O ministro do Supremo Tribunal Federal (STF), Alexandre de Moraes, determinou nesta quarta-feira (1º) que a Procuradoria-Geral da República (PGR) e a defesa do ex-presidente Jair Bolsonaro se manifestem em até 48 horas.
Segundo o despacho, a determinação ocorre em decorrência da apreensão de uma arma de fogo no dia 15 de junho. A pistola Glock 9mm e as munições foram apreendidas com um agente durante uma blitz em Brasília.
No dia 23 de junho, Bolsonaro prestou depoimento à Polícia Civil para explicar o motivo de o armamento estar com o agente Estácio Leite da Silva Filho, do Gabinete de Segurança Institucional (GSI).
A decisão do ministro foi tomada após a conclusão do relatório final do inquérito da Polícia Civil do Distrito Federal (PCDF), que indiciou o agente do GSI.
“No caso dos autos, na ‘Comunicação de Ocorrência Policial’ da Polícia Civil do Distrito Federal, realizada no dia 16/6/2026, às 0h14min, com ocorrência do fato às 23h30 do dia 15/6/2026, houve a apreensão de uma arma de fogo, tipo pistola, marca/modelo Glock, calibre 9mm, com um carregador sobressalente, de propriedade do condenado JAIR MESSIAS BOLSONARO, conforme comprovado pela consulta ao sistema SIGMA do Exército Brasileiro.
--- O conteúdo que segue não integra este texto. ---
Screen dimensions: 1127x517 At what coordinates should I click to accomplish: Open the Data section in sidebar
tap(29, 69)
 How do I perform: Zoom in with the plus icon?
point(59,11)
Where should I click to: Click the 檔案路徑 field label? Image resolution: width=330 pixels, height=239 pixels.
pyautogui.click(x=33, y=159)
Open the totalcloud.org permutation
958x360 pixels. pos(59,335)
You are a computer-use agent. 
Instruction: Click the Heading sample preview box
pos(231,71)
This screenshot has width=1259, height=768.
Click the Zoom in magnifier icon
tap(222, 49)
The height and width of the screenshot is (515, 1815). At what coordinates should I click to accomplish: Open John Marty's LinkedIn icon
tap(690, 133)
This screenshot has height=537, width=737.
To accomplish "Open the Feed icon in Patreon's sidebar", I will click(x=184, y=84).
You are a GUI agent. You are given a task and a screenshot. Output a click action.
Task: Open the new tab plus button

A Polícia Civil do Distrito Federal – 17ª Delegacia de Polícia apresentou o Relatório Final do Inquérito Policial nº. 672/2026-17ªDP, tendo concluído pelo indiciamento de ESTÁCIO LEITE DA SILVA FILHO, como incurso no art. 16, caput, c/c art. 20, I, ambos da Lei 10.826/03 (eDoc.1099)”, aponta o despacho.
Vale lembrar que o prazo de 90 dias da prisão domiciliar de Bolsonaro acabou há uma semana. A defesa do ex-presidente solicitou a prorrogação da medida e se encontrou com o ministro no início desta semana, mas, até o momento, não houve retorno.
A apreensão da arma e o resultado da investigação devem pesar na decisão final de Moraes.